Morì d'infarto a 39 anni dopo essere stato dimesso dall'ospedale: il caso torna dal Gip

Il Pm aveva chiesto l'archiviazione, l'avvocato della famiglia un supplemento di indagine per una superperizia: domani la decisione

Stefano Rofani

Stefano Rofani

Arezzo, 20 febbraio 2017 - Dimesso dall’ospedale, morì poco dopo d’infarto a 39 anni. In auto, accanto alla madre. Il caso torna in tribunale. L’udienza è domani. Il giudice dovrà decidere se archiviare il caso o accordare il supplemento di indagine richiesto dalla famiglia.

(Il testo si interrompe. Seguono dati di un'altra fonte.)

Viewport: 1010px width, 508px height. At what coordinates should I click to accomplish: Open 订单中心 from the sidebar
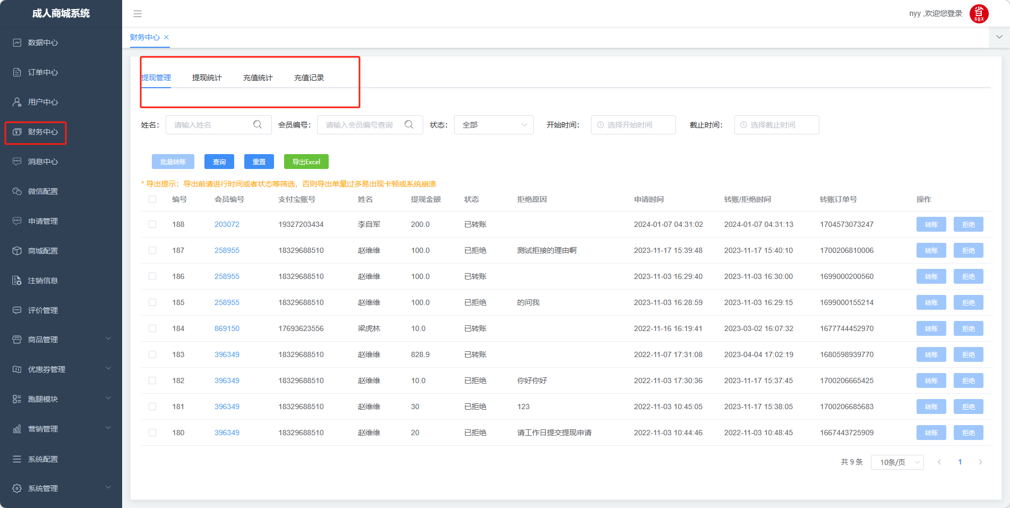42,72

Era il 6 ottobre 2014 quando il cortonese Stefano Rofani perse la vita. Il malore fatale poche ore dopo essere stato visitato, e dimesso con codice verde e una diagnosi di ernia iatale, dal pronto soccorso della Fratta. Perse i sensi e morì al volante della propria auto mentre tornava a casa con la madre.

Prima della fine si era fatto visitare in ospedale in altre due occasioni distinte per un forte dolore al torace. La famiglia è convinta che se Stefano fosse stato ricoverato durante l’ultimo accesso in ospedale, sarebbe ancora vivo.

La vicenda legale per conto della parte offesa è seguita dall’avvocato Gabriele Zampagni. Accusati 4 tra medici e infermieri. Prima la riesumazione del cadavere, poi una perizia di parte nella quale il professor Gaetano Thiene certificava che Rofani avrebbe potuto salvarsi. Ma la Pm Falcone aveva chiesto l’archiviazione sostenendo la mancanza di un nesso causale tra la dimissione dall’ospedale e il decesso e che il cortonese non si sarebbe comunque salvato a causa di una anomalia cardiaca.

La famiglia di Rofani si è opposta all’archiviazione e ha chiesto un supplemento di indagini da affidare ad una equipe con un esperto cardiologo. Il giudice ha ritenuto ammissibile l’opposizione e ha rinviato a domani la decisione.